== What to do ==
In this exercise, every entry is to be transcribed exactly as written.

---------- Dataset excerpts ----------

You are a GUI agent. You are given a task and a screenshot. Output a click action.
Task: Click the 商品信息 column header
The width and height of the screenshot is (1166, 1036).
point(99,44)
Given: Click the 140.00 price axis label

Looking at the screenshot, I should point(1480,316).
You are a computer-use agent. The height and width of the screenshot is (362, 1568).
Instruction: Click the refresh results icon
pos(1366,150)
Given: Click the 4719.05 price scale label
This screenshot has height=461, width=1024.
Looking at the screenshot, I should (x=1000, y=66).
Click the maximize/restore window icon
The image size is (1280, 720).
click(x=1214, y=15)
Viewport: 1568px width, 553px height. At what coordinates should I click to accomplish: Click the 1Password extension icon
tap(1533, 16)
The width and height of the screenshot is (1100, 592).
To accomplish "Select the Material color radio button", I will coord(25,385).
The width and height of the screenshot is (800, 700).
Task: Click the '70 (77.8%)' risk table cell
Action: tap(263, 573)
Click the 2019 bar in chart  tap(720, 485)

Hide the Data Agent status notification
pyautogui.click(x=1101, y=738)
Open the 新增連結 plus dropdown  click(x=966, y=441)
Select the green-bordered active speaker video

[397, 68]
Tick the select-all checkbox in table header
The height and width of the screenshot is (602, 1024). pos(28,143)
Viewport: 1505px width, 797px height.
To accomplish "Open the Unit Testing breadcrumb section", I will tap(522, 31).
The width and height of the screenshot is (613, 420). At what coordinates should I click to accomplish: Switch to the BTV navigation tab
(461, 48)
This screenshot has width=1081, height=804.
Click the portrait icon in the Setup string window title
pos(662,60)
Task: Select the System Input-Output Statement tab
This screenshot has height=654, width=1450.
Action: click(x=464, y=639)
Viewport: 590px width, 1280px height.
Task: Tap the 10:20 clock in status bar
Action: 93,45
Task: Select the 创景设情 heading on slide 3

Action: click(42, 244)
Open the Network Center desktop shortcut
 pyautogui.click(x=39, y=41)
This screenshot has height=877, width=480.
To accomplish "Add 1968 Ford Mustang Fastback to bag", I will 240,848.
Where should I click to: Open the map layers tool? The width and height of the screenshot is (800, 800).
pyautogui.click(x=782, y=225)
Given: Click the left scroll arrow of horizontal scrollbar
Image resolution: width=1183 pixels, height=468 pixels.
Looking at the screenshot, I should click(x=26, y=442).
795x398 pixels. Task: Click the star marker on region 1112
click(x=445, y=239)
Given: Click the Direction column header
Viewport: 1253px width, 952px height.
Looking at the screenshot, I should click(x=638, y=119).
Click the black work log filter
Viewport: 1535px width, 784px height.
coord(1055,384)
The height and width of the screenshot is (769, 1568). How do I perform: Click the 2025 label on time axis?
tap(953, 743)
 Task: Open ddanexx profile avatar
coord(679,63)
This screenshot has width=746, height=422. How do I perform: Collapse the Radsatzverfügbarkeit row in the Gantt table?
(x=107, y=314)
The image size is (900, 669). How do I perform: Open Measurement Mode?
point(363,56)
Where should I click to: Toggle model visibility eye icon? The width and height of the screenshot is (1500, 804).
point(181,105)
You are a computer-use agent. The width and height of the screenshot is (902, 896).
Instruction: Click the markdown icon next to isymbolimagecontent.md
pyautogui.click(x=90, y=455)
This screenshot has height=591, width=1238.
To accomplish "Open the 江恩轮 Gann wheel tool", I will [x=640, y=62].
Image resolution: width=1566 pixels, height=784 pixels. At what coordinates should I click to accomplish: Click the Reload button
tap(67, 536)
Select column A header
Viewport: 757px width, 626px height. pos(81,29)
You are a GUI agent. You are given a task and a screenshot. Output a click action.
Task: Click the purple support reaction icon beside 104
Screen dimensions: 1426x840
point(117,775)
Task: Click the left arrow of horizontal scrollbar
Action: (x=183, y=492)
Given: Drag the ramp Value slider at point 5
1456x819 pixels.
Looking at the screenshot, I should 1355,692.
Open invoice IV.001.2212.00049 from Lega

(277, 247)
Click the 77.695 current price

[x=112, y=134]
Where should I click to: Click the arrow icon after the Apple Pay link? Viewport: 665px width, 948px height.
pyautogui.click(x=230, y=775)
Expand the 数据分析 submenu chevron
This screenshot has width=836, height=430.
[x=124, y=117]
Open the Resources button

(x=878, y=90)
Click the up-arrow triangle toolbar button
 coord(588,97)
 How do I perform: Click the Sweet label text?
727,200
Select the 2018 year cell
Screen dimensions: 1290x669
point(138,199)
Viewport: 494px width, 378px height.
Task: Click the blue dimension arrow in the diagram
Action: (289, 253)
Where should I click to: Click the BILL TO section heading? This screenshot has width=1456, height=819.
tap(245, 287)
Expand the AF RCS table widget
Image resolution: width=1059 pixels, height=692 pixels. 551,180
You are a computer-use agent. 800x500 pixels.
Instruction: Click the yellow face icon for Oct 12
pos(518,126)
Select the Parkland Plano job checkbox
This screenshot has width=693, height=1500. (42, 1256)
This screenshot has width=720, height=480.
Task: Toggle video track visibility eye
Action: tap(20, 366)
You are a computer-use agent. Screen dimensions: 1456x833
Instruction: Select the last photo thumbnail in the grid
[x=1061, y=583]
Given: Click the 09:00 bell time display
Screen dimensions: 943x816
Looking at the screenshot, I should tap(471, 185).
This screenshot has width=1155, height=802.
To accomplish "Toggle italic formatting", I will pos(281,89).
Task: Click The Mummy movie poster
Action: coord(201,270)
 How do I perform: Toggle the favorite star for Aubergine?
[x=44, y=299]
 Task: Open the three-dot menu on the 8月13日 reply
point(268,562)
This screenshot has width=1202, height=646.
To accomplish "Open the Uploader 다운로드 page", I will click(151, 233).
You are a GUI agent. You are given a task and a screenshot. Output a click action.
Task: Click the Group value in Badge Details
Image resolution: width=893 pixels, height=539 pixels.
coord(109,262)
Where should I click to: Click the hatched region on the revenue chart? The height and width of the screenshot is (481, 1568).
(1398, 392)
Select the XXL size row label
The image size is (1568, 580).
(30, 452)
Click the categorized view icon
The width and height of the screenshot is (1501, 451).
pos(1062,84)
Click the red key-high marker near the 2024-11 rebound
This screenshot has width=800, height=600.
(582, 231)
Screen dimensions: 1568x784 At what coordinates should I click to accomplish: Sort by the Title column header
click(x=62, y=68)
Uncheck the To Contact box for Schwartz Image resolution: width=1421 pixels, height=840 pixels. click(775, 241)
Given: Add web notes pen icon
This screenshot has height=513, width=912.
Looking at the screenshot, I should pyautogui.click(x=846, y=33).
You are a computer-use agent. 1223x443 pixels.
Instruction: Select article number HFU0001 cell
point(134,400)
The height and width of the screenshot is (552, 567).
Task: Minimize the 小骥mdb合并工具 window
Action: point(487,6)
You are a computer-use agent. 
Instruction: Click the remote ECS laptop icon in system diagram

----------

== Completed task ==
You are a GUI agent. You are given a task and a screenshot. Output a click action.
Task: Click the 商品信息 column header
The width and height of the screenshot is (1166, 1036).
point(99,44)
Given: Click the 140.00 price axis label

Looking at the screenshot, I should point(1480,316).
You are a computer-use agent. The height and width of the screenshot is (362, 1568).
Instruction: Click the refresh results icon
pos(1366,150)
Given: Click the 4719.05 price scale label
This screenshot has height=461, width=1024.
Looking at the screenshot, I should (x=1000, y=66).
Click the maximize/restore window icon
The image size is (1280, 720).
click(x=1214, y=15)
Viewport: 1568px width, 553px height. At what coordinates should I click to accomplish: Click the 1Password extension icon
tap(1533, 16)
The width and height of the screenshot is (1100, 592).
To accomplish "Select the Material color radio button", I will coord(25,385).
The width and height of the screenshot is (800, 700).
Task: Click the '70 (77.8%)' risk table cell
Action: tap(263, 573)
Click the 2019 bar in chart  tap(720, 485)

Hide the Data Agent status notification
pyautogui.click(x=1101, y=738)
Open the 新增連結 plus dropdown  click(x=966, y=441)
Select the green-bordered active speaker video

[397, 68]
Tick the select-all checkbox in table header
The height and width of the screenshot is (602, 1024). pos(28,143)
Viewport: 1505px width, 797px height.
To accomplish "Open the Unit Testing breadcrumb section", I will tap(522, 31).
The width and height of the screenshot is (613, 420). At what coordinates should I click to accomplish: Switch to the BTV navigation tab
(461, 48)
This screenshot has width=1081, height=804.
Click the portrait icon in the Setup string window title
pos(662,60)
Task: Select the System Input-Output Statement tab
This screenshot has height=654, width=1450.
Action: click(x=464, y=639)
Viewport: 590px width, 1280px height.
Task: Tap the 10:20 clock in status bar
Action: 93,45
Task: Select the 创景设情 heading on slide 3

Action: click(42, 244)
Open the Network Center desktop shortcut
 pyautogui.click(x=39, y=41)
This screenshot has height=877, width=480.
To accomplish "Add 1968 Ford Mustang Fastback to bag", I will 240,848.
Where should I click to: Open the map layers tool? The width and height of the screenshot is (800, 800).
pyautogui.click(x=782, y=225)
Given: Click the left scroll arrow of horizontal scrollbar
Image resolution: width=1183 pixels, height=468 pixels.
Looking at the screenshot, I should click(x=26, y=442).
795x398 pixels. Task: Click the star marker on region 1112
click(x=445, y=239)
Given: Click the Direction column header
Viewport: 1253px width, 952px height.
Looking at the screenshot, I should click(x=638, y=119).
Click the black work log filter
Viewport: 1535px width, 784px height.
coord(1055,384)
The height and width of the screenshot is (769, 1568). How do I perform: Click the 2025 label on time axis?
tap(953, 743)
 Task: Open ddanexx profile avatar
coord(679,63)
This screenshot has width=746, height=422. How do I perform: Collapse the Radsatzverfügbarkeit row in the Gantt table?
(x=107, y=314)
The image size is (900, 669). How do I perform: Open Measurement Mode?
point(363,56)
Where should I click to: Toggle model visibility eye icon? The width and height of the screenshot is (1500, 804).
point(181,105)
You are a computer-use agent. The width and height of the screenshot is (902, 896).
Instruction: Click the markdown icon next to isymbolimagecontent.md
pyautogui.click(x=90, y=455)
This screenshot has height=591, width=1238.
To accomplish "Open the 江恩轮 Gann wheel tool", I will [x=640, y=62].
Image resolution: width=1566 pixels, height=784 pixels. At what coordinates should I click to accomplish: Click the Reload button
tap(67, 536)
Select column A header
Viewport: 757px width, 626px height. pos(81,29)
You are a GUI agent. You are given a task and a screenshot. Output a click action.
Task: Click the purple support reaction icon beside 104
Screen dimensions: 1426x840
point(117,775)
Task: Click the left arrow of horizontal scrollbar
Action: (x=183, y=492)
Given: Drag the ramp Value slider at point 5
1456x819 pixels.
Looking at the screenshot, I should 1355,692.
Open invoice IV.001.2212.00049 from Lega

(277, 247)
Click the 77.695 current price

[x=112, y=134]
Where should I click to: Click the arrow icon after the Apple Pay link? Viewport: 665px width, 948px height.
pyautogui.click(x=230, y=775)
Expand the 数据分析 submenu chevron
This screenshot has width=836, height=430.
[x=124, y=117]
Open the Resources button

(x=878, y=90)
Click the up-arrow triangle toolbar button
 coord(588,97)
 How do I perform: Click the Sweet label text?
727,200
Select the 2018 year cell
Screen dimensions: 1290x669
point(138,199)
Viewport: 494px width, 378px height.
Task: Click the blue dimension arrow in the diagram
Action: (289, 253)
Where should I click to: Click the BILL TO section heading? This screenshot has width=1456, height=819.
tap(245, 287)
Expand the AF RCS table widget
Image resolution: width=1059 pixels, height=692 pixels. 551,180
You are a computer-use agent. 800x500 pixels.
Instruction: Click the yellow face icon for Oct 12
pos(518,126)
Select the Parkland Plano job checkbox
This screenshot has width=693, height=1500. (42, 1256)
This screenshot has width=720, height=480.
Task: Toggle video track visibility eye
Action: tap(20, 366)
You are a computer-use agent. Screen dimensions: 1456x833
Instruction: Select the last photo thumbnail in the grid
[x=1061, y=583]
Given: Click the 09:00 bell time display
Screen dimensions: 943x816
Looking at the screenshot, I should tap(471, 185).
This screenshot has width=1155, height=802.
To accomplish "Toggle italic formatting", I will pos(281,89).
Task: Click The Mummy movie poster
Action: coord(201,270)
 How do I perform: Toggle the favorite star for Aubergine?
[x=44, y=299]
 Task: Open the three-dot menu on the 8月13日 reply
point(268,562)
This screenshot has width=1202, height=646.
To accomplish "Open the Uploader 다운로드 page", I will click(151, 233).
You are a GUI agent. You are given a task and a screenshot. Output a click action.
Task: Click the Group value in Badge Details
Image resolution: width=893 pixels, height=539 pixels.
coord(109,262)
Where should I click to: Click the hatched region on the revenue chart? The height and width of the screenshot is (481, 1568).
(1398, 392)
Select the XXL size row label
The image size is (1568, 580).
(30, 452)
Click the categorized view icon
The width and height of the screenshot is (1501, 451).
pos(1062,84)
Click the red key-high marker near the 2024-11 rebound
This screenshot has width=800, height=600.
(582, 231)
Screen dimensions: 1568x784 At what coordinates should I click to accomplish: Sort by the Title column header
click(x=62, y=68)
Uncheck the To Contact box for Schwartz Image resolution: width=1421 pixels, height=840 pixels. click(775, 241)
Given: Add web notes pen icon
This screenshot has height=513, width=912.
Looking at the screenshot, I should pyautogui.click(x=846, y=33).
You are a computer-use agent. 1223x443 pixels.
Instruction: Select article number HFU0001 cell
point(134,400)
The height and width of the screenshot is (552, 567).
Task: Minimize the 小骥mdb合并工具 window
Action: point(487,6)
You are a computer-use agent. 
Instruction: Click the remote ECS laptop icon in system diagram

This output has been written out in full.